(Dataset entries)
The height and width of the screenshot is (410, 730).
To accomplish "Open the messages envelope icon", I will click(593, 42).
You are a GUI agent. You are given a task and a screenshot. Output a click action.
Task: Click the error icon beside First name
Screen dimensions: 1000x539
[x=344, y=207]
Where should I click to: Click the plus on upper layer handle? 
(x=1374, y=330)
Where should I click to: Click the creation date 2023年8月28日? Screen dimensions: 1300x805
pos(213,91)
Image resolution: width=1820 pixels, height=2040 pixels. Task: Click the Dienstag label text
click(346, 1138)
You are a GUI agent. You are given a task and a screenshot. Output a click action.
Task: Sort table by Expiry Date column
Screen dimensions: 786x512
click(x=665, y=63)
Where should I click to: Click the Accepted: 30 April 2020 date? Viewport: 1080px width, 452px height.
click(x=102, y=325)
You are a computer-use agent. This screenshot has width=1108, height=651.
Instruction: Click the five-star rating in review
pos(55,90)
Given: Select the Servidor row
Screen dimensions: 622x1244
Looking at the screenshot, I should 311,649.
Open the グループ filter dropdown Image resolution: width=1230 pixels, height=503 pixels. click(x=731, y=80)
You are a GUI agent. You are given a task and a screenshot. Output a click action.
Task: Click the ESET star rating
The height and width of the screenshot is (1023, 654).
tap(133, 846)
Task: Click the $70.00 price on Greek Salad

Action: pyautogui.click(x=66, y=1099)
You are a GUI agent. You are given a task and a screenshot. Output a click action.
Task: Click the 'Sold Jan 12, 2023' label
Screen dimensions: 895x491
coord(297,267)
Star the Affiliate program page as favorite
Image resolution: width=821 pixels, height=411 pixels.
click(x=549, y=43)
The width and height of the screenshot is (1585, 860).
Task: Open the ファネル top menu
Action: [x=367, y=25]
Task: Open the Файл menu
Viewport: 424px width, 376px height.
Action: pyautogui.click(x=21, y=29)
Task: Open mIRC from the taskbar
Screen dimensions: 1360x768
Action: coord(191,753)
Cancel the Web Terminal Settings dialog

Exercise goal: Transcribe only, please, the lines from the first line of the records through the line with "Given: Select the Servidor row". Both of those lines are included.

Answer box:
The height and width of the screenshot is (410, 730).
To accomplish "Open the messages envelope icon", I will click(593, 42).
You are a GUI agent. You are given a task and a screenshot. Output a click action.
Task: Click the error icon beside First name
Screen dimensions: 1000x539
[x=344, y=207]
Where should I click to: Click the plus on upper layer handle? 
(x=1374, y=330)
Where should I click to: Click the creation date 2023年8月28日? Screen dimensions: 1300x805
pos(213,91)
Image resolution: width=1820 pixels, height=2040 pixels. Task: Click the Dienstag label text
click(346, 1138)
You are a GUI agent. You are given a task and a screenshot. Output a click action.
Task: Sort table by Expiry Date column
Screen dimensions: 786x512
click(x=665, y=63)
Where should I click to: Click the Accepted: 30 April 2020 date? Viewport: 1080px width, 452px height.
click(x=102, y=325)
You are a computer-use agent. This screenshot has width=1108, height=651.
Instruction: Click the five-star rating in review
pos(55,90)
Given: Select the Servidor row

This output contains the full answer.